Why Integrating Technology In The Classroom Can Better Connect Parents, Teachers, And Students

Why Integrating Technology In The Classroom Can Better Connect Parents, Teachers, And Students
Summary: Here is why integrating technology in the classroom can help every child learn.

Integrating Technology In The Classroom To Better Connect Parents, Teachers, And Students

While student learning often happens in the classrooms, education requires a support structure that goes far beyond school walls. An extensive set of systems –from administrative to experiential– work together to help every child learn.

While these systems should work together in seamless coordination, education technology too often contributes to their fracturing. Tech tools often present essential functions across multiple platforms – muddying the picture of student success and isolating students from teachers and administrators from parents. Teachers, parents, administrators, and students who share a commitment to education deserve equally unified technological solutions.

Education technology has long sought to solve the myriad and dynamic challenges that persist in the classroom. How do we give teachers back time to spend with their students? How do we include parents in their child’s education? How do we put data to work improving outcomes? How do we give administrators, teachers, parents, and students access to the same, comprehensive, real-time information on the student’s progress?

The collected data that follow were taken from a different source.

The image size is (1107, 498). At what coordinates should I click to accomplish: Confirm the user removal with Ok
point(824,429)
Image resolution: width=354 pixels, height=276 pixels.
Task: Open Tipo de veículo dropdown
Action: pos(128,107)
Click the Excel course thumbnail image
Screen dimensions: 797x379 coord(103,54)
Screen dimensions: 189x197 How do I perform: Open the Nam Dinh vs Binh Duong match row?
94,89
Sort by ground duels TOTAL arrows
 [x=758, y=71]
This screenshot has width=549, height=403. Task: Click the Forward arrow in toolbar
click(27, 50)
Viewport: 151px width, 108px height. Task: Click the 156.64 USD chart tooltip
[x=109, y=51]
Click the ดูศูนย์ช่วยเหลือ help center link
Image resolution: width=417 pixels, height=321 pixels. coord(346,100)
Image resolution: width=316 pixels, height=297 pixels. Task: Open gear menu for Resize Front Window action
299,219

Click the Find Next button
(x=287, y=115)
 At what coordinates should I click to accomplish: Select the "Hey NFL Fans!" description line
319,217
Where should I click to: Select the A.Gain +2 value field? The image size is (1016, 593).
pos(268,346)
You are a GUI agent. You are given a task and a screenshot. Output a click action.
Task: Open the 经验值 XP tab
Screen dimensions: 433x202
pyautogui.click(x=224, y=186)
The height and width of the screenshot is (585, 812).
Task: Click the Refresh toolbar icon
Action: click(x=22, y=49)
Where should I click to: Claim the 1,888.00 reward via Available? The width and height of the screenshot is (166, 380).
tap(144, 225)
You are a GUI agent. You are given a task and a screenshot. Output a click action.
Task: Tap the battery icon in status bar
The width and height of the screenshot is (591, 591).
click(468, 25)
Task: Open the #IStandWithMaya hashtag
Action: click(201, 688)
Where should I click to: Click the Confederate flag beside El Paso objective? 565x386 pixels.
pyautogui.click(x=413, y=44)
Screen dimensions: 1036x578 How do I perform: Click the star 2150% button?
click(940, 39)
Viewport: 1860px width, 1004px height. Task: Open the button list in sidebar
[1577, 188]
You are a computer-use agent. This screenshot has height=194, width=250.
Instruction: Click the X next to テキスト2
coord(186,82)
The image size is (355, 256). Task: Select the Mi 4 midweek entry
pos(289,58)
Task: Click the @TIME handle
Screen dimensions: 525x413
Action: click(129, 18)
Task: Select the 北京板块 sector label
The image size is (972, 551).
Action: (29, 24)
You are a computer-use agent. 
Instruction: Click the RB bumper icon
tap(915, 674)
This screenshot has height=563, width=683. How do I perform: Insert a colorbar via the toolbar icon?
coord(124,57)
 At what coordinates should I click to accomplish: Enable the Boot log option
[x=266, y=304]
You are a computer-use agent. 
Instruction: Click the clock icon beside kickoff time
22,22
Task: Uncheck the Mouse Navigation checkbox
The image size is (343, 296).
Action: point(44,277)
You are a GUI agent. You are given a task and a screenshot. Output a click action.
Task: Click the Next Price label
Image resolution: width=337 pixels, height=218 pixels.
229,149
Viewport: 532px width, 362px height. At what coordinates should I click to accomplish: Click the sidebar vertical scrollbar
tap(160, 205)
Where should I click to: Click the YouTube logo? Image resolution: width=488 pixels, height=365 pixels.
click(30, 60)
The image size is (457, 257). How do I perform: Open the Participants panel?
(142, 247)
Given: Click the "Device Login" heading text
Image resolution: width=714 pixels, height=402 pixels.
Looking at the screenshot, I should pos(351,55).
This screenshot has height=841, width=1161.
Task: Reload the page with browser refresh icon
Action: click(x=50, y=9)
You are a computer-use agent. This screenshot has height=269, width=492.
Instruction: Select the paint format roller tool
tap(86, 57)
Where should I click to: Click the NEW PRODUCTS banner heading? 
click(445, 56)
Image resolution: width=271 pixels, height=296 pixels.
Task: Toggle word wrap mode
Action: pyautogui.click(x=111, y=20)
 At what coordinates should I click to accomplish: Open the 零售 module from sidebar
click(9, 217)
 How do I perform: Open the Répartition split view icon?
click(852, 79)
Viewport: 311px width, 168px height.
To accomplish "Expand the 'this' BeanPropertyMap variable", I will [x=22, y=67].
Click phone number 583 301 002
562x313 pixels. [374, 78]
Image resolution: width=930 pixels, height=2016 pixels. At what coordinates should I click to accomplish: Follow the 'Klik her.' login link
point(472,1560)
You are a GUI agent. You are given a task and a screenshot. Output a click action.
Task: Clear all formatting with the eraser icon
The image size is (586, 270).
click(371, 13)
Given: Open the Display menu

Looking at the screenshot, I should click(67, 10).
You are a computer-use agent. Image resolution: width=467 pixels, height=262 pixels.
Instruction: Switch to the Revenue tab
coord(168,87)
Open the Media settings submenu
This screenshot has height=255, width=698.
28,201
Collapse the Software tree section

Integrating Technology In The Classroom: An Example

Technology cannot solve every challenge in education, but smart technological solutions improve communications, strengthen collaboration, and deliver results. At the International Society for Technology in Education (ISTE) conference in San Antonio last week, I had an opportunity to see a number of new products and solutions that were launched that show a tremendous amount of potential to help answer a lot of questions around integrating more technology in and outside of the classroom to deliver better outcomes for administrators, teachers, parents, and students.

One example is PowerSchool’s re-released Unified Classroom platform which provides a comprehensive package that gives educators a bird’s eye view of their students and helps develop personalized learning experiences. With up-to-the-minute feedback teachers and parents can together identify problems and opportunities in a child’s education. While the technological platform itself is important, so too are the analytical insights it makes possible.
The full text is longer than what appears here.